This work is complemented by MFL-supported research on agro-silvo-pastoral systems, which demonstrates how integrating trees, shrubs and livestock can deliver multiple benefits across rangeland landscapes. These systems can improve forage availability, enhance soil health, support biodiversity, increase carbon storage, and strengthen ecosystem services that underpin food production.
Investing in the ecosystems that feed us
The evidence increasingly points in one direction: restoring rangelands is not simply an environmental objective. It is an investment in food security, resilience, and livelihoods.

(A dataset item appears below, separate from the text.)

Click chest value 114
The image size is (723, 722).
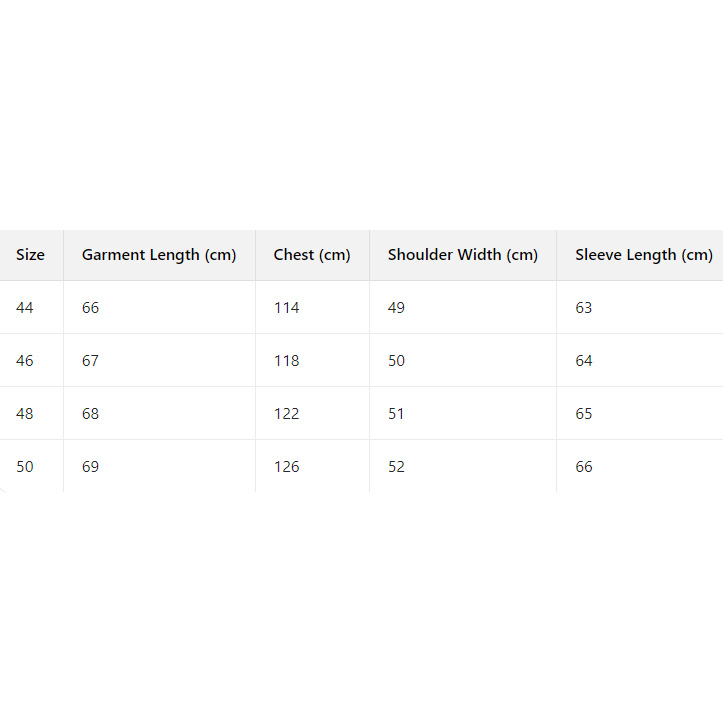click(287, 308)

The Business Case for Investment in Rangeland Restoration estimates that rangeland restoration can generate returns ranging from USD 4 to USD 35 for every dollar invested, depending on context and ecosystem conditions.
That is why CGIAR’s work is increasingly focused not only on restoration science, but also on governance systems, monitoring tools, finance mechanisms and policy pathways that can help scale impact.
Healthy rangelands support biodiversity. Biodiversity supports ecosystem services. Ecosystem services support food systems.
As countries grapple with climate change, biodiversity loss and food insecurity, the message emerging from CGIAR science is becoming increasingly clear: rangelands are not marginal landscapes. They are part of the ecological foundation upon which resilient food systems depend. And protecting them means investing in both people and nature.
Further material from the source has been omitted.